5 Mistakes to Avoid When Writing a Non-Compete Agreement

A non-compete agreement is a legal measure taken by one party, usually an employer, to protect itself from another party, usually an employee, from creating a similar business and competing with them. A non-compete agreement can be a full contract or clause within a contract aimed to protect the creator’s valuable trade secrets from being used by employees that choose to start a similar business after parting ways. Non-competes are popular but do not always serve their purpose if drafted improperly. There are 5 mistakes to avoid when writing a non-compete agreement.

Making Non-Compete Agreement Restrictions Unrealistic

A non-compete agreement restrictions should be realistic and reasonable. If needed to be disputed and revised by a court of law, having an unrealistic non-compete can easily backfire. For example, courts will not be inclined to enforce a non-compete that prohibits a worker of a particular trade from performing that trade for another company. Another example of an unreasonable ask in a non-compete agreement is that an employee may not start their own business in the same trade in different county or state. Unrealistic restrictions such as these will likely be considered unenforceable by the court and the dispute will be dismissed.

Not Matching the Non-Compete To The Job Position

Employees at different levels have more or less knowledge of and access to company trade secrets. Various positions may require separate agreements and the restrictions for each position may vary. It is best to create non-compete agreements to match each position even if that means having multiple versions of a non-compete. Having different types of non-compete agreements for different positions is far more recommended that having one agreement for all job positions. If needed to be disputed, they might be ruled out by the court for being unrealistic or for not defining the restrictions of each position property. For example, if an entry-level hire signs the same non-compete agreement as a high-level ranking employee and then goes on to compete in the same business industry, this entry-level employee can argue that he did not receive such trade secrets as the trade secrets were not given as part of his training and had nothing to do with his position.

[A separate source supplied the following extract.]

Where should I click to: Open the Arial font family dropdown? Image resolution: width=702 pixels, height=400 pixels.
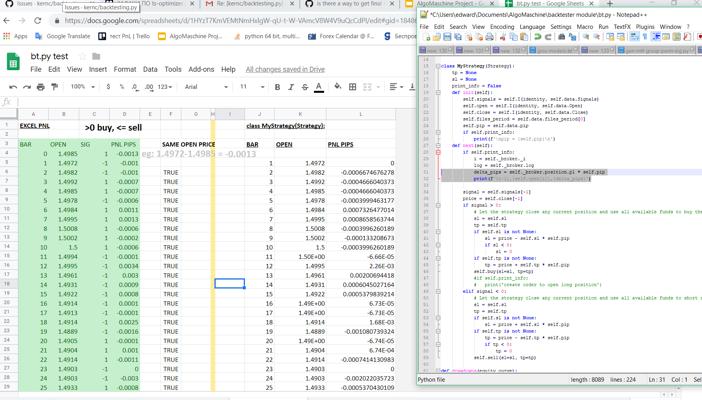(x=206, y=87)
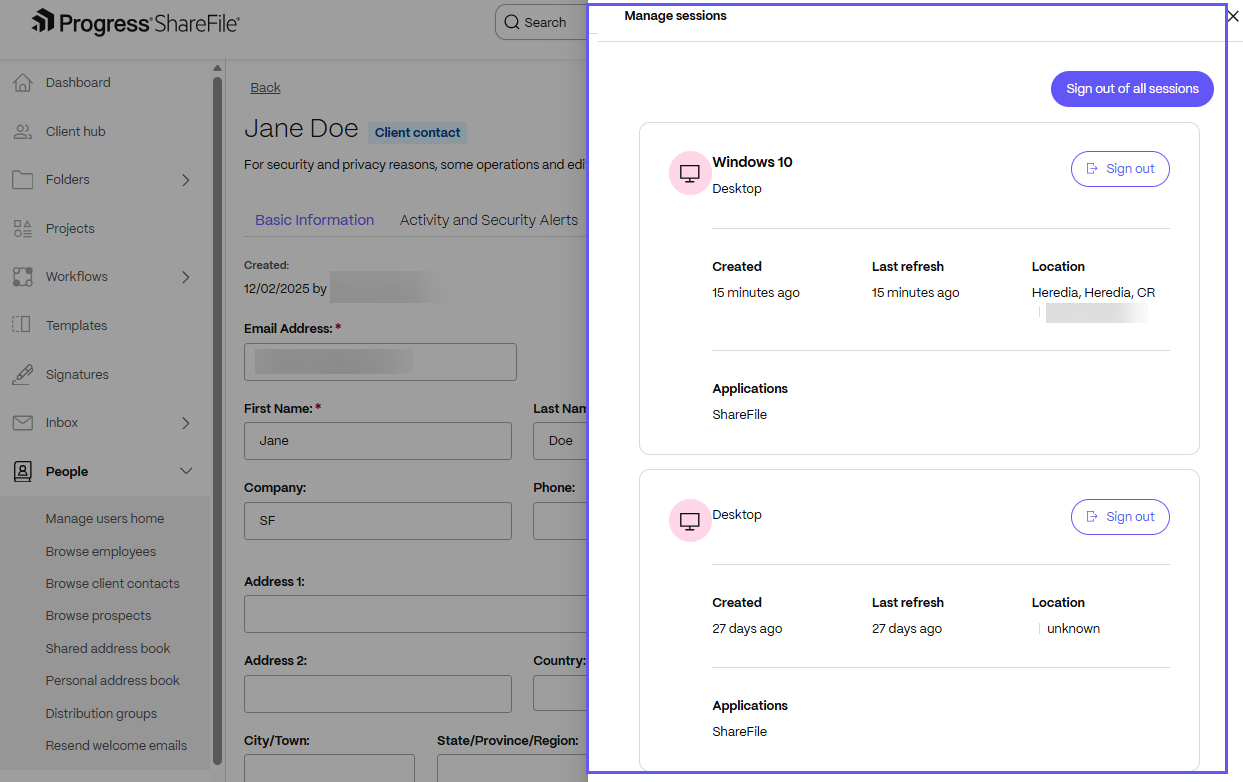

In this case, the court may find the agreement unenforceable if the definition of trade secrets on the agreement only applies to higher ranking positions.

Failing To Sign A New Non-Compete Agreement If An Employees Position Changes

Now, say a company does have different non-compete agreements for different positions in the company as all should and an employee receives a promotion that entails more knowledge of the way the company works, or more access to the company’s internal structure. This employee, upon receiving this promotion, should be asked to sign a new non-compete agreement where the restrictions perfectly match that new position. If not, if said employee decided to compete in the same or a similar trade, the company may find itself fighting a losing battle in court trying to enforce a contract that is not detailed enough or might not have to do with the issue at hand.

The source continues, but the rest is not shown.